Many college students have been known to go out and party on the weekends and some of them end up in photographs on Facebook and Myspace doing things they would not exactly be in a hurry to discuss with Grandma over Christmas dinner. However, many are unaware that a growing number of employers are taking their weekend photographs into account when deciding who to hire.

A 2006 CBS column entitled "Employers Look at Facebook, too," reported that 7.5 million college students now use Facebook, the popular social networking site that, in many cases, allows anyone who can spell your name to look at all the photographs you put up on the site.

Tim DeMello runs Ziggs, an Internet company, which lets people post an online businessoriented profile that the company says will appear first in most Internet searches.

DeMello estimates that about 20 percent of companies are secretly scanning online profiles before they interview applicants. What they often find is shocking, including profiles that detail drug use and illegal or inappopriate behavior.

"They come in all buttoned up, their clothing is meticulous, they spend years building this resume, and this person that's sitting there is almost entirely different than the person posting on these Web sites," says DeMello.

According to the CBS article, many employers admit they have even learned how to access profiles students think are "private" and they are surprised by how many students don't care if everyone knows everything about them. What they don't know is that photos with your name attached to them make up your online "footprint" which can follow you the rest of your career and even cost you a job.

"It's not only recent graduates who are at risk either," said business executive John Challenger, according to the CBS article. He is the chief executive officer of Challenger, Gray & Christmas, Inc., an outplacement consulting firm. "Current employees are at risk of losing their jobs as well. A California auto club fired 27 workers last August after comments were found on other workers' weight and sexual orientation."

He added, "This newest Internet craze has wonderful potential, but right now friendship sites contain too many pitfalls and can do more harm than good when it comes to your future."
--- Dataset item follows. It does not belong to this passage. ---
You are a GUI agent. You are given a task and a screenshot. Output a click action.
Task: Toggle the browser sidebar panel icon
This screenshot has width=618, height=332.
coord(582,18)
"I'm definitely going to take down my Facebook when I start applying for jobs," said Leslie Rodriguez, junior international studies major who hopes to work for the State Department after graduation. "Employers are able to look at that stuff now and I have some pretty ridiculous photos that might probably disqualify me from what I want to do."

In a recent Fredonia university senate meeting President Dennis Hefner discussed his concerns about some of the content that certain academic departments on campus were putting as a result proposed the creation of guidelines to determine what kinds of content is appropriate for Internet videos made by groups representing the college.
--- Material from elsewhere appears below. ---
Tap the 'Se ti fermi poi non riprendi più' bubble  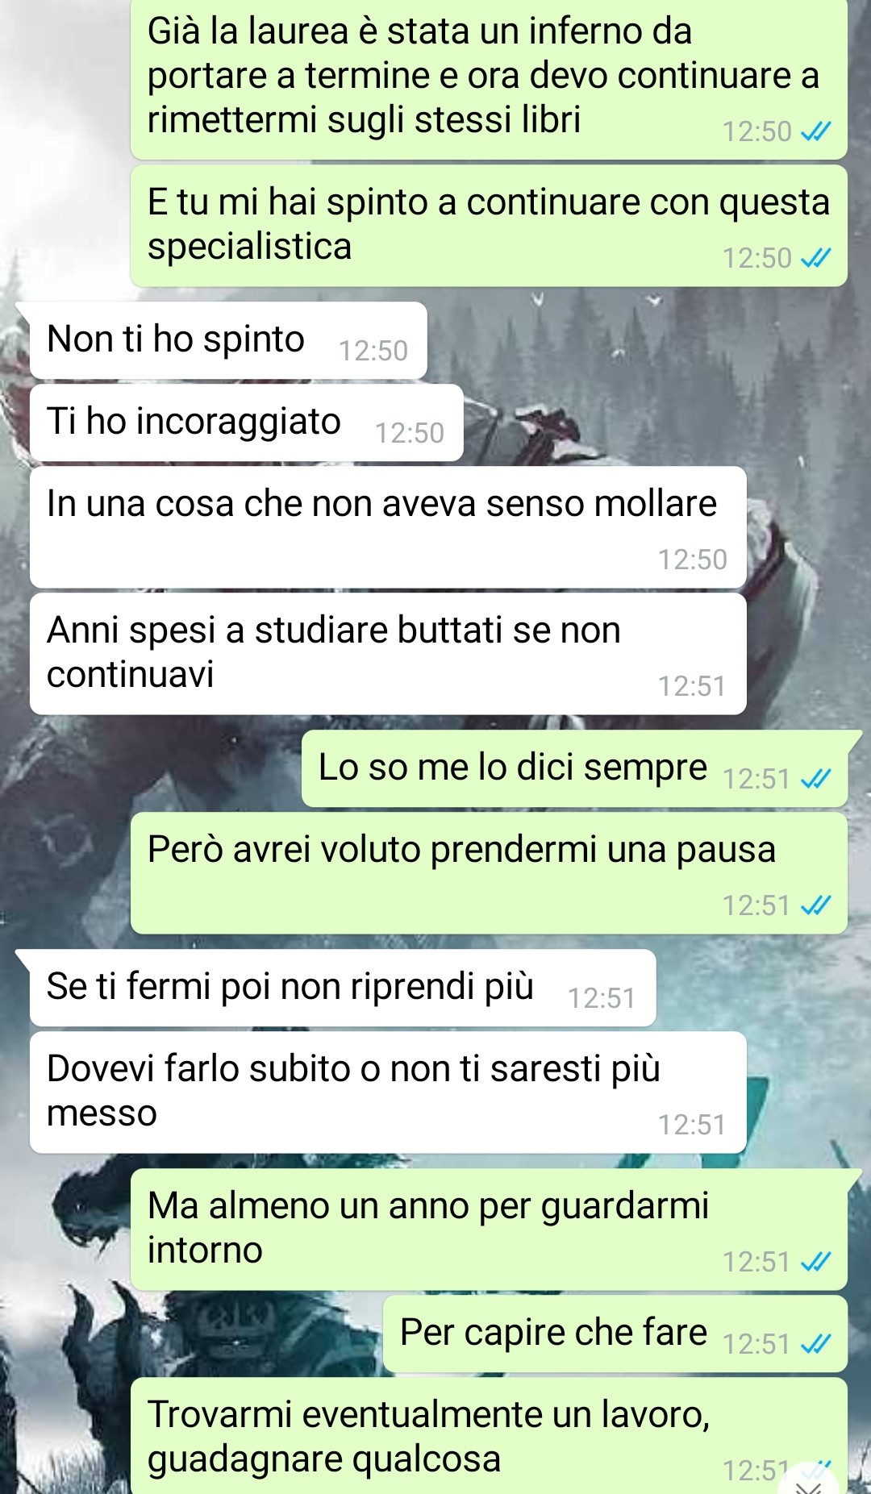pyautogui.click(x=343, y=988)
"If students are going to put their own stuff up, they're going to put their own stuff up, that's individual. If it's something more official related to the campus, we don't really have a campus policy of who would review this before it goes up," Hefner said. "Currently for our own Web site we have a very specific policy in place that people have to follow before putting things on the Fredonia Web site.

"If department chairs, coaches, and student groups want to put videos up on YouTube to help with recruiting purposes we need to have a process and policy in place for approving those kinds of things just like we do for website. I told the senate that in the spring I would submit this item in order to put together a policy that would probably parallel those of the Fredonia Web site."

Hefner was not specific about which types of videos he was referring to explaining that he doesn't go on the Internet looking for things to bust people for. Rather, he said the issue had come to his attention during a conversation he had with an unnamed student representative who described recruitment videos that his organization had put on YouTube.

"When individuals are ill prepared for a free flow of information they often find their privacy unwittingly compromised," said Shaun M. Jamieson, a graduate assistant at the University of Massachusetts in a column he wrote for the online magazine Student Affairs. "The story of a student missing an opportunity for a job or internship because of illicit or illegal disclosures of themselves on Facebook or Myspace is becoming all too common. Increasingly, YouTube presents the same threat to privacy as do these social networking Web sites."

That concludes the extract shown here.